---------- Passage

Figure 26: (a) Asymmetric sense amplifier (SenAmp) design. (b) Simulation results of SenAmp Out signal at different corner cases.

Fig. 26(b) illustrates the SPICE simulation results of the *Out* signal of our asymmetric SenAmp design. We use  $R_{mtj,p}$  and  $R_{mtj,n}$  to denote the resistance of the MTJs in the P-cell and N-cell, respectively. We also assume the nominal values of  $R_{high}$  and  $R_{low}$  are 1000 $\Omega$  and 2000 $\Omega$ , respectively, and their standard deviations are both 5%. The SenAmp is designed with PTM 45nm technology [3]. We simulated the *Out* signals at  $\pm 3\sigma$  corners of all possible ADAMS states. The simulation results show that at the valid ADAMS states like 10 and 01, the *Out* signal always quickly reaches Vdd or Ground, respectively, at all corners. At the invalid ADAMS states like 00 and 11, the *Out* signal ends up with Vdd if  $R_{mtj,p} > R_{mtj,n}$ . When  $R_{mtj,p} < R_{mtj,n}$ , the *Out* signal in such a case (i.e.,  $R_{mtj,p} - R_{mtj,n} = 300\Omega$ ) and that of the state 01 (i.e.,  $R_{mtj,p} = 1150\Omega$  and  $R_{mtj,n} = 1850\Omega$ ) becomes the possible working region for the output latch to differentiate 00/11 and 01.

--------------------
---------- Provided material

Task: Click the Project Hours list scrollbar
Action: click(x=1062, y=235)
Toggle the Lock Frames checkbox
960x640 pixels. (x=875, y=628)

--------------------

● Set of tasks:
1 – Please list every ADAMS state that the sense amplifier passage mentions, giving each one only once.
2 – Resume the sense amplifier passage with a few sentences that pick up right after its final sentence.
The listing is separate material, apart from the sense amplifier passage.

● Set of answers:
1 – 10, 01, 00, 11

2 –
**5.2.4.2** Asymmetric Latch Fig. 27(a) shows the schematic of our asymmetric latch design for ADAMS. The forward inverter has a small size PMOS transistor (PM0) and a large size NMOS transistor (NM0) while the feedback tristate inverter has large size PMOS transistors (PM1 and PM2) and small size NMOS transistors (NM1 and NM2). The unbalanced driving ability between NMOS and PMOS transistors creates a working point for latching '0' and '1' below  $\frac{Vdd}{2}$ .

Fig. 27(b) shows the simulated worst-case results of the asymmetric latch at the ADAMS states of  $\bar{0}\bar{0}$  and  $\bar{1}\bar{0}$ . The working point of the asymmetric latch is designed to 0.3V. The output of the asymmetric SenAmp is captured at 135ps. As shown in the microscope view in Fig. 26(b), at this time the *Out* signal of the SenAmp of the ADAMS state  $\bar{0}\bar{1}$  is below 0.3V while that of the invalid states  $\bar{0}\bar{0}$  and  $\bar{1}\bar{1}$  are above 0.3V. The generated sense margins, i.e.,  $\Delta V_{00}$ ,  $\Delta V_{11}$  and  $\Delta V_{01}$ , ensure that the states  $\bar{0}\bar{0}$  and  $\bar{1}\bar{1}$  are detected as '1' while the state  $\bar{0}\bar{1}$  is detected as '0'.



Figure 27: (a) Circuit of Asymmetric Latch. (b) Asymmetric Latch Output Results.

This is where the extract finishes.